Paramount Global’s shares rose more than 12% earlier this month on word that Paramount Global chair Shari Redstone had discussed her sale of her shares of National Amusements Inc. (representing a controlling stake in Paramount) with Skydance Media’s David Ellison. Those talks were first reported by Puck on Dec. 7.

The talks between Warner Bros. Discovery and Paramount Global are at the very earliest stage, with Warner Bros. Discovery chief David Zaslav and Paramount Global CEO Bob Bakish having broached the possibility of a union at a Dec. 19 lunch meeting. Sources said Zaslav was motivated to explore a Warner Bros. Discovery-Paramount Global combination given the chatter about Skydance’s talks to buy out Redstone’s NAI stake. There are a number of questions about how a deal might come together.

And other M&A outcomes are certainly possible. Comcast/NBCUniversal is “the third leg to this M&A merry-go-round conversation,” as Comcast CEO Brian Roberts looks to scale up to compete with Disney, Fishman wrote in the note. “At the end of the day, Comcast may be the one strategic buyer with the capital structure and assets required to benefit either Warner Bros. Discovery or [Paramount Global] in a long-term viable way,” he wrote.

Meanwhile, Fox Corp. “would be a much better fit” for Warner Bros. Discovery, according to Fishman, as Fox’s stock is “currently trading at a discount valuation” and owns assets including a national broadcast network, NFL and other marquee sports rights, and Tubi, a leading free ad-supported streaming TV service.

Terms of a potential Warner Bros. Discovery-Paramount Global merger aren’t known. But “Warner Bros. Discovery would likely be paying a hefty premium for a quickly declining linear TV business, allowing it to again double-down on its own pressured business,” Fishman noted.

Warner Bros. Discovery acquiring Paramount Global’s shares in a mostly debt-driven deal would be a “bad idea,” Wells Fargo Securities’ Stephen Cahall wrote in a Thursday note to clients.

In such a scenario, assuming a 30% premium and 20%/80% ratio of equity/debt financing, the combined company would have an estimated $97 billion enterprise value — and whopping debt of around $70 billion. Pro-forma revenue would be $72 billion (50% coming from linear TV) and $13 billion in earnings before interest, taxes, depreciation and amortization (about 90% from linear TV business).

"Warner Bros. Discovery’s debt has been a problem since the merger, and this would only magnify melting ice cube sensitivities,” Cahall wrote. As of the end of Q3, Warner Bros. Discovery’s long-term debt was $43.5 billion, while Paramount Global’s was $15.6 billion.

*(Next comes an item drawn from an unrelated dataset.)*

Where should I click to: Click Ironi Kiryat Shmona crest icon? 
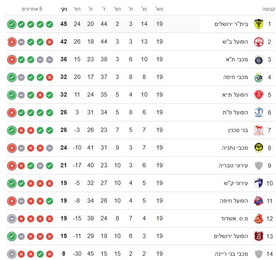point(258,183)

In another potential M&A scenario, Warner Bros. Discovery and Paramount Global could merge in an all-stock deal, similar to the structure of Discovery’s deal for WarnerMedia. “This has the benefit of not requiring incremental debt, but [Paramount Global’s] controlling shareholders don’t cash out,” Cahall wrote. A third possible option: Warner Bros. Discovery acquires National Amusements Inc. for approximately $2 billion to get NAI’s Paramount Class A shares, giving Zaslav & Co. the ability to make divestitures prior to an all-stock merger of Warner Bros. Discovery-Paramount Global. “We see this as the lowest risk (i.e., best) option for Warner Bros. Discovery (smaller outlay),” according to the Wells Fargo analyst. “This also gives NAI immediate cash so may be most probable.”

As for potential cost-savings a combined Warner Bros. Discovery-Paramount Global might achieve by shutting down Paramount+, Fishman wrote that those “would be smaller than they appear as most content costs associated with the service would merely shift to back to linear rather than disappear.” Fishman added, “Even together, the two would struggle to build a scaled streaming service that would allow the combined company to remain viable as linear cash flows fade away.”